Marianne Estène-Chauvin führt heute in vierter Generation das im Art-Deco-Stil gehaltene Fünf-Sterne-Hotel Belles Rives, eröffnet 1929, auf dem westlichen Ansatz des Cap d´Antibes. Was sich seitdem geändert hat? „Eigentlich nichts“, sagt sie. „Nichts, was das Wetter, die Wassertemperaturen oder die Landschaft angeht. Die Luft ist wie eh und je, das Licht so besonders wie immer. Geändert hat sich nur die Einstellung der Menschen, ihre Vorlieben haben sich gewandelt.“

Im Carlton gibt es derweil keine Ruhephase mehr. Das Hotel ist längst das Wahrzeichen von Cannes, vielleicht sogar dieser Küste und bleibt ganzjährig geöffnet — ebenso wie viele kleinere Häuser, die geschickt die Nische nutzen. Und Marianne Estène-Chauvin, die nur im Januar und Februar schließt?

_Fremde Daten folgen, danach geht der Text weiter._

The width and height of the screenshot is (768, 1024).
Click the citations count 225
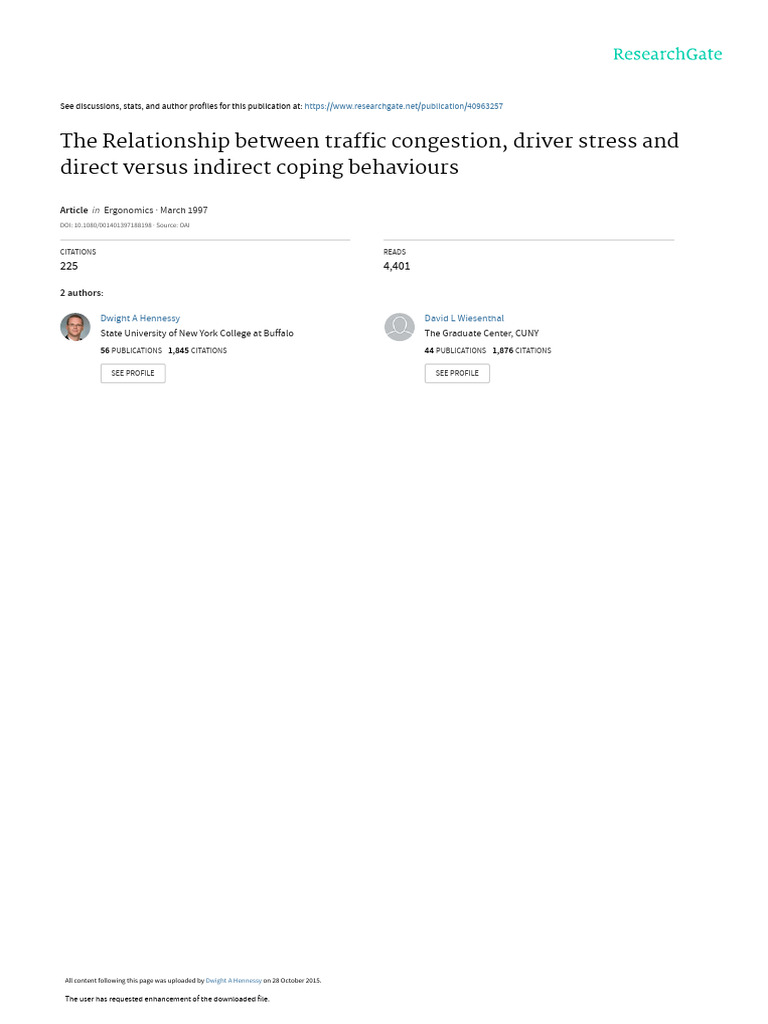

Hat sie eine Lieblingszeit?

Sie überlegt nur kurz, spricht dann mit leiser Stimme, als verrate sie ein Geheimnis: „Die ersten zehn Juli-Tage. Es ist Sommer, aber es ist noch nicht voll an der Küste, und sie hat bereits ihre ganze Schönheit entfaltet. Es ist die Zeit für Glücksgefühle. Es gibt schöne Phasen im Februar und März, die Frühlingstage im Winter. Aber sie sind nicht planbar. Sie sind ganz plötzlich da.“ Es sind die Tage, wegen derer der Winter einst die Hochsaison war.

Der Autor reiste mit Unterstützung der Fremdenverkehrsämter Côte d´Azur und Var.